COMMENT: Many candidates want to champion education issues. But what about bullying?

Participants at Pink Dot pink dot at the Speakers’ Corner in Hong Lim Park in Singapore June 28, 2014. (REUTERS/Edgar Su)

Kirsten Han is a Singaporean blogger, journalist and filmmaker. She is also involved in the We Believe in Second Chances campaign for the abolishment of the death penalty. A social media junkie, she tweets at @kixes. The views expressed are her own.

When the various political parties were introducing their candidates, there was no shortage of aspiring Members of Parliament who promised to speak up on issues of education, such as the Cheryl Loh from the Workers’ Party or Jaslyn Go from the Singapore Democratic Party.

Educational reform is important. Much has been said about the downsides of rote learning and standardised testing, as well as Singapore’s tuition culture and the practice of measuring individuals merely by their academic achievements.

But one aspect of school life has not yet been examined.

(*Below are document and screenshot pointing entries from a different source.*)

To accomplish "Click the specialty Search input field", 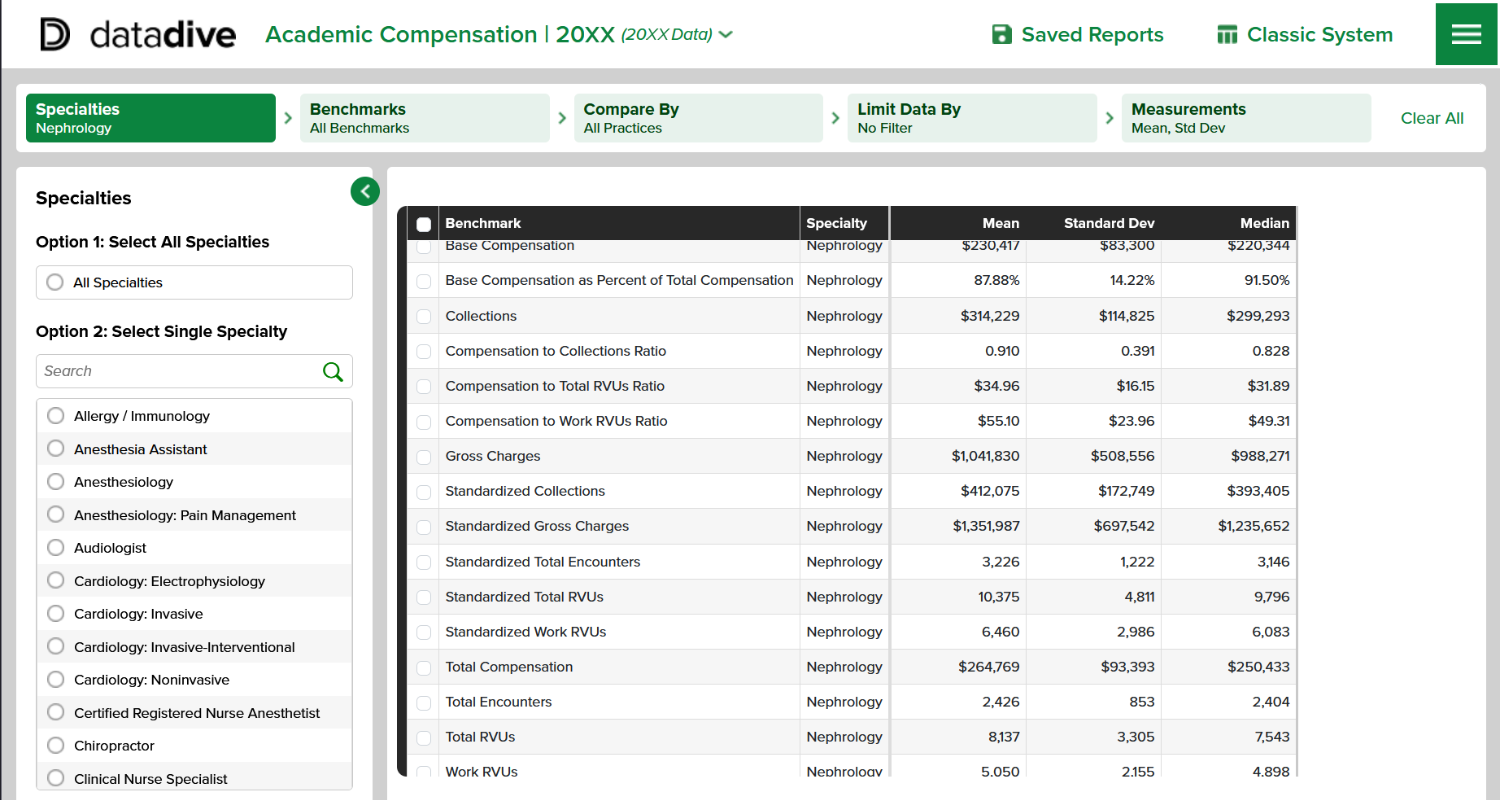I will [x=178, y=371].
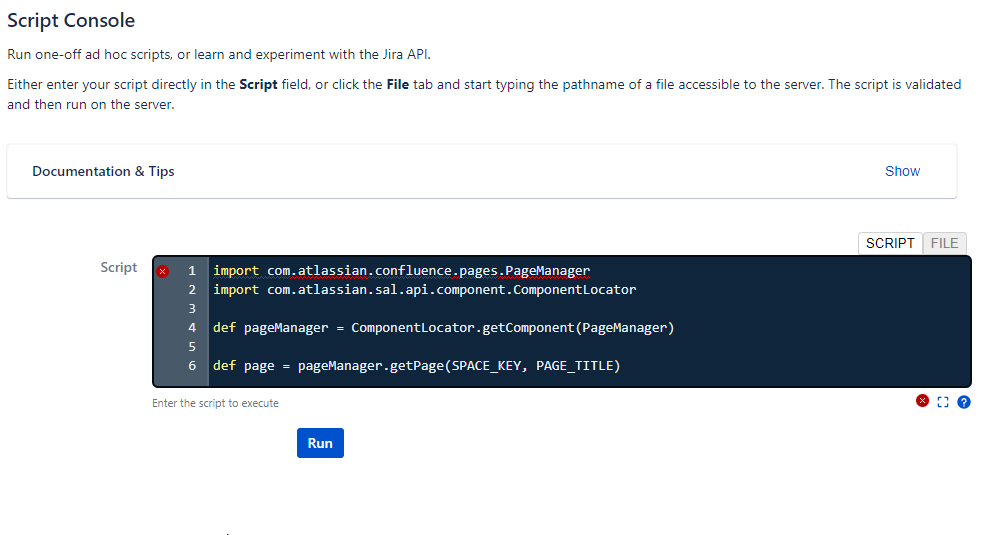Click the empty line 3 in editor
990x535 pixels.
click(x=500, y=309)
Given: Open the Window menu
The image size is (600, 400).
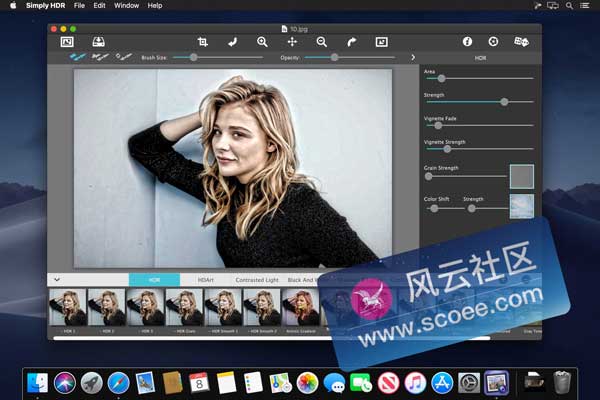Looking at the screenshot, I should pos(126,6).
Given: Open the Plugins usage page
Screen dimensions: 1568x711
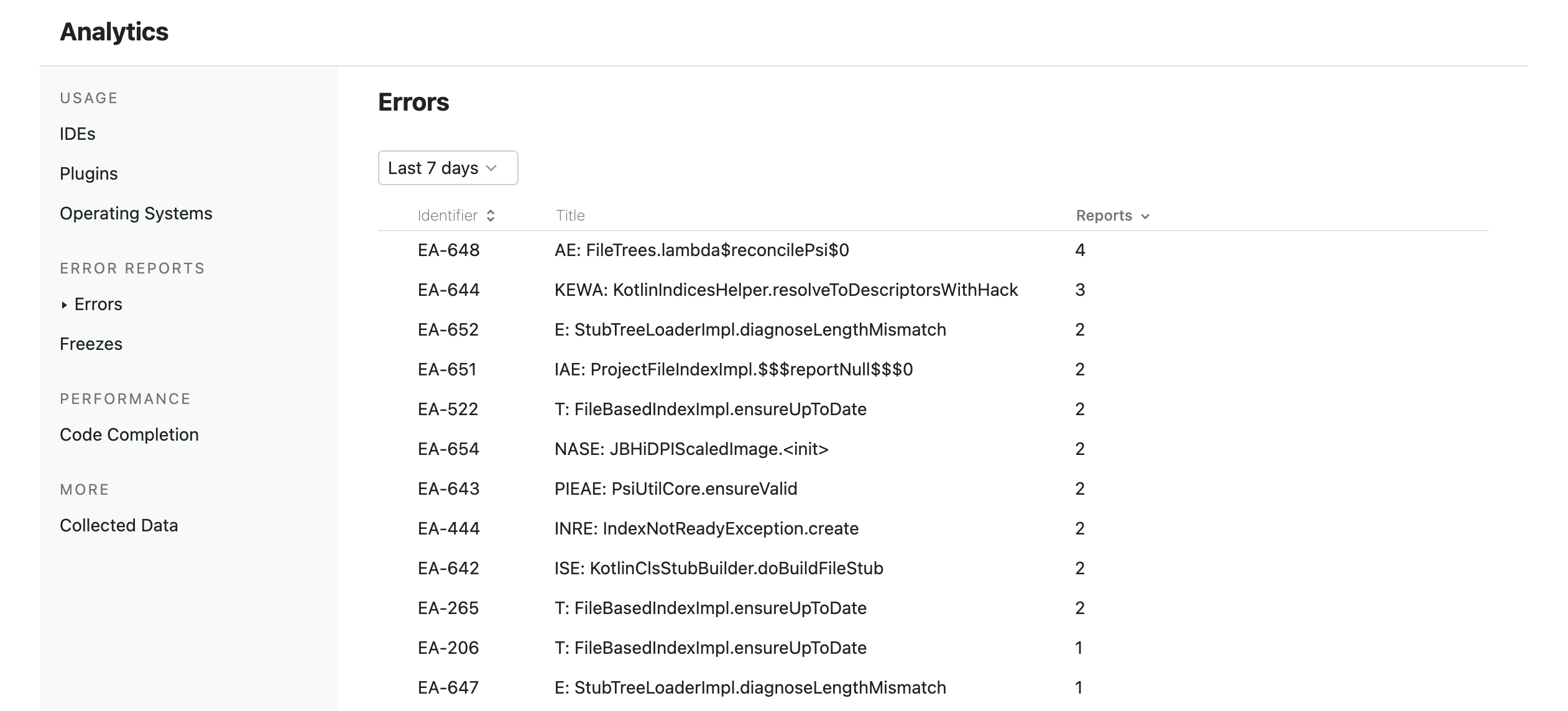Looking at the screenshot, I should pyautogui.click(x=88, y=173).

Project X – an NGO that advocates for the rights of sex workers – recently launched their Ah Boys to Bullies campaign, highlighting the practice of some boys and men to drive around red-light districts to verbally harass transgender people.

Project X’s Marketing Officer Sean Han conducted an interview with four men between the ages of 19 and 24. “Through the conversations it was unanimously agreed that the practice was both commonplace and common knowledge. All of the men knew of the practice, and two had, at some point, partaken in it,” he wrote.

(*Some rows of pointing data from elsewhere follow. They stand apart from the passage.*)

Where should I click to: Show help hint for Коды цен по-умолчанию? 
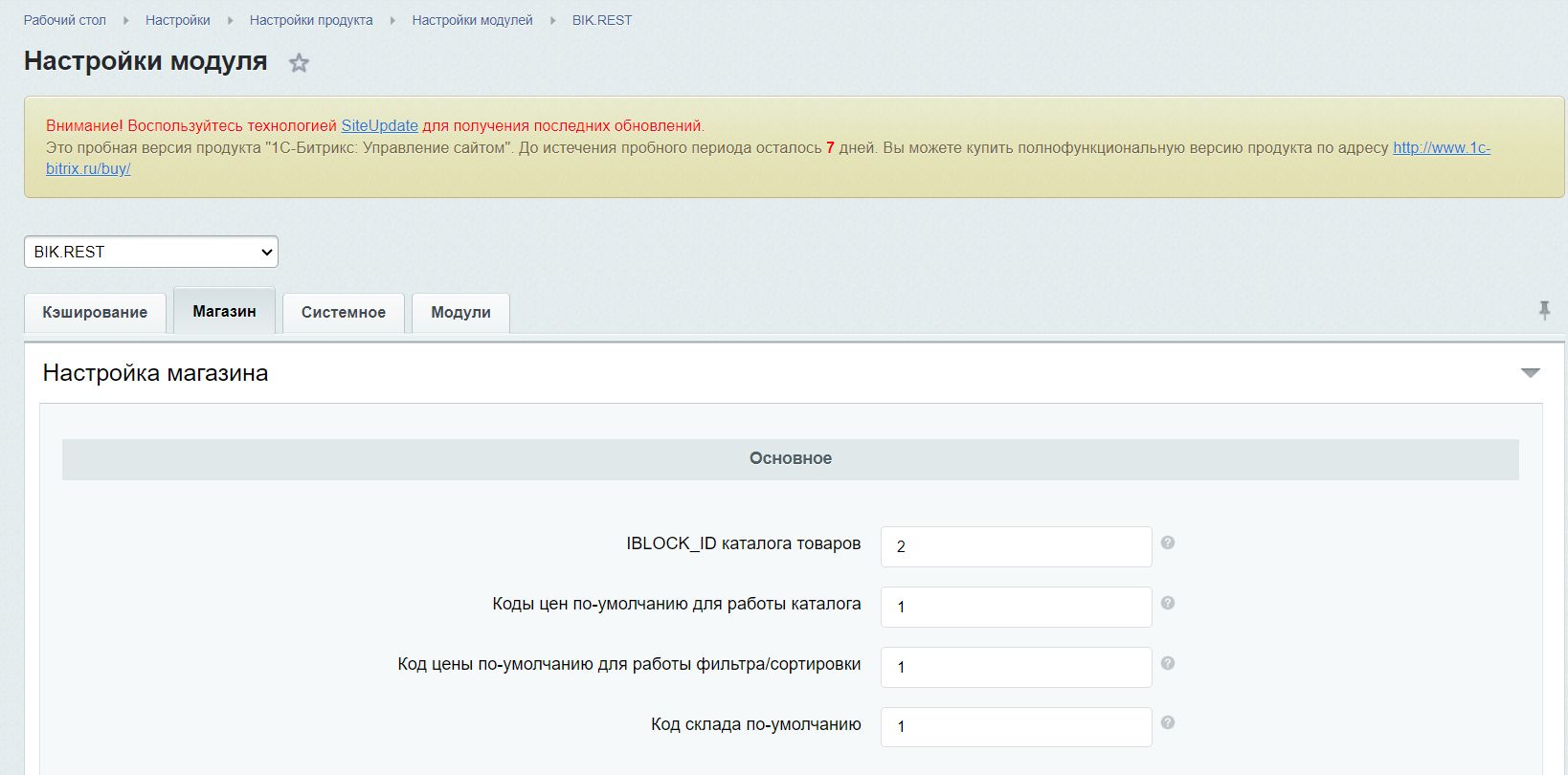click(x=1167, y=603)
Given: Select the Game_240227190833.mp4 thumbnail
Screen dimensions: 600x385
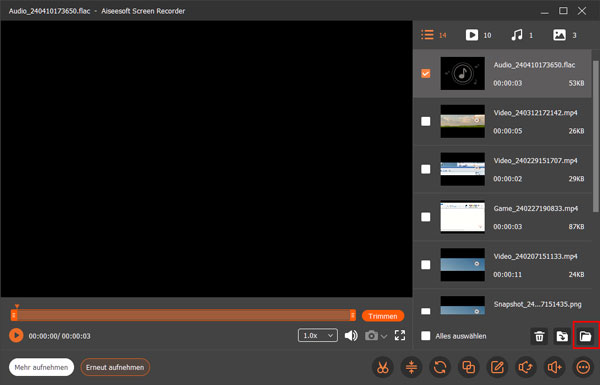Looking at the screenshot, I should pyautogui.click(x=462, y=217).
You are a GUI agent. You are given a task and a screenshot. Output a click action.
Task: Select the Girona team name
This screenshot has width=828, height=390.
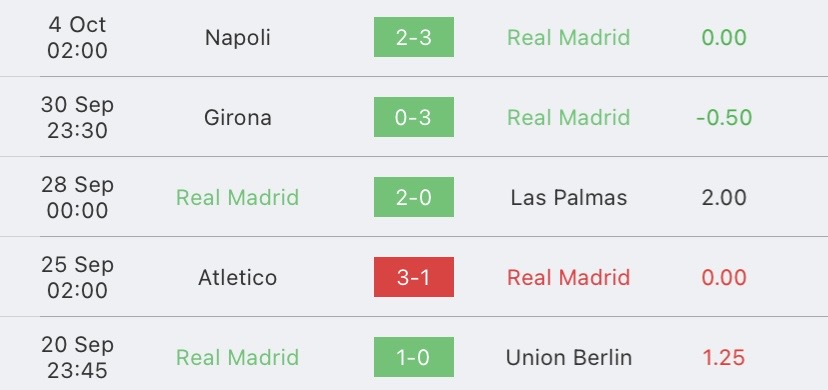pos(238,117)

This sort of hazing is not just the problem of transgender people who have to suffer the humiliation and harassment, but an issue we should all be concerned with. If boys in school feel that this is the predominant culture they have to go along with, then we need to start worrying about what values we’re imparting to young Singaporeans in school.

In a country where LGBT people are poorly represented and school curriculum fails to discuss the discrimination and prejudice that they face, we find ourselves cultivating generations of students who lack empathy for the marginalised. This also sends a signal to the queer and transgender students in the classroom, telling them that they are neither valued nor respected by society.

It would be foolish to imagine that such things don’t affect education – schoolyard culture may not be about books and exams, but is still a crucial part of the learning experience. In fact, the values and principles that are imparted while in school will follow people long after memories of binomial theorems and algebra fade.

This is what we should all remember when we talk about education. Transphobic, homophobic, sexist, racist bullying is not okay, whether in the classroom or out. The values that we pick up in school will follow us into the workplace and beyond, affecting all the people around us.

On top of reforming the education system to move away from standardised testing and rote learning, we also need to examine school culture and the prejudices that we may be passing on to future generations.